The note shows derivative positions and repo agreements in the financial position statement. Repos are a part of the line "Debt to credit institutions" in the balance sheet.
The consolidated figures include all entities the KLP Group is considered to have control over. In addition, the outer line shows which de facto net amount remains if all the Groups netting agreements are set off; which only includes subsidiaries and entities, where the Group carries the risk.
Note 11 SCR ratio
The Solvency II balance sheet includes assets and liabilities at fair value. For assets that have a different value in the accounts change in balance value are added. There are no observable market values for KLP’s insurance liabilities, which are thus calculated by way of a best estimate based on actuarial assumptions. In addition there is a risk margin that is to reflect a third party’s capital costs by taking over these liabilities.

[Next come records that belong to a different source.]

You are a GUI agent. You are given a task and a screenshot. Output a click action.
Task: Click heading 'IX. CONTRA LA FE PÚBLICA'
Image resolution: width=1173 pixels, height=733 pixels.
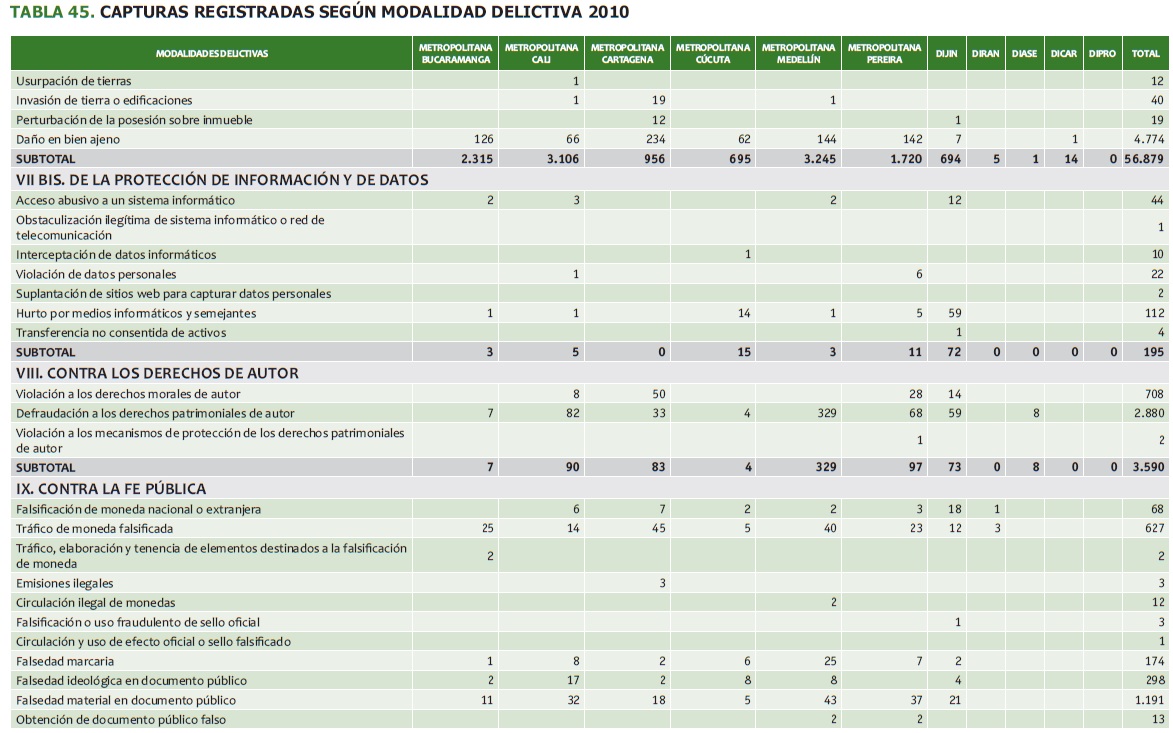tap(110, 489)
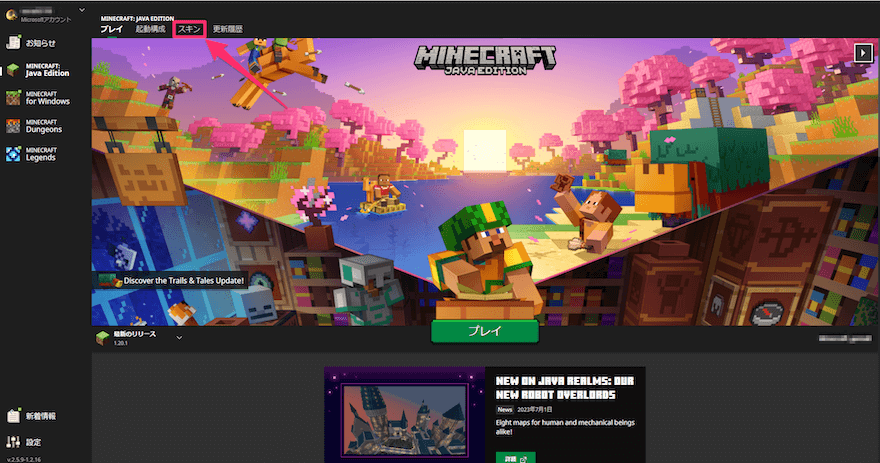
Task: Click the grass block installation icon
Action: point(102,337)
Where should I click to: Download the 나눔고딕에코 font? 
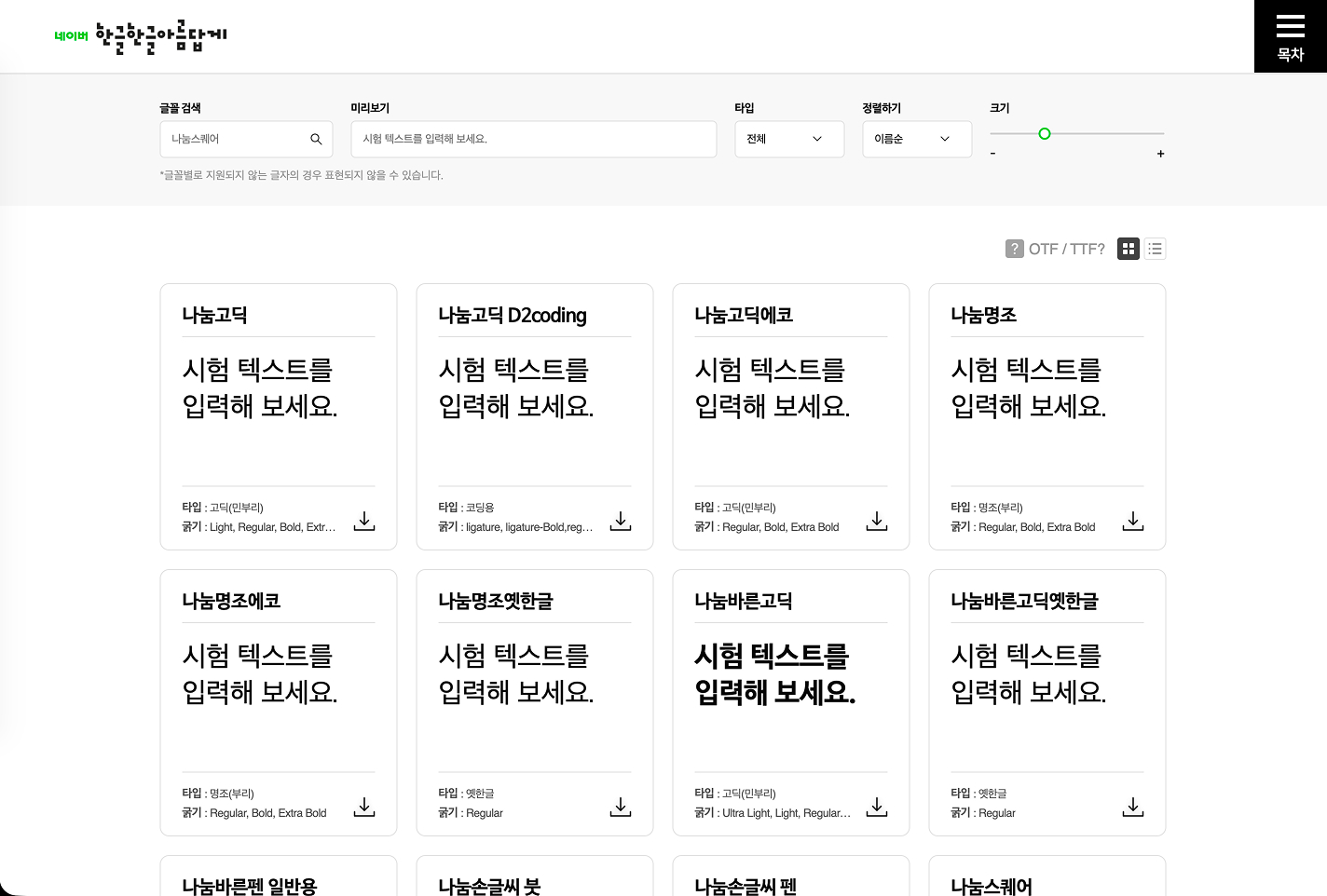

Tier 1 capital appears from the Solvency II balance sheet and Hybrid Tier 1 securities. Tier 2 capital consist of subordinated loans and ancillary own funds. Starting 30.09.2022 the risk equalization fund will also be considered tier 2 own funds. The Financial Supervisory Authority of Norway has accepted that KLP’s right to call in further member contribution if necessary, which is laid down in the Company’s articles of association, can be counted as ancillary own funds, the amount corresponding to 2.5 per cent of the Company’s premium reserve. Capital that may be included in Tier 2 capital is limited upwards to 50 per cent of SCR.
Without the use of the transitional measure on technical provisions the Company’s SCR ratio is 297 per cent, which is well over the Company’s target of at least 150 per cent. With the transitional measure on technical provisions the SCR ratio is 297 per cent.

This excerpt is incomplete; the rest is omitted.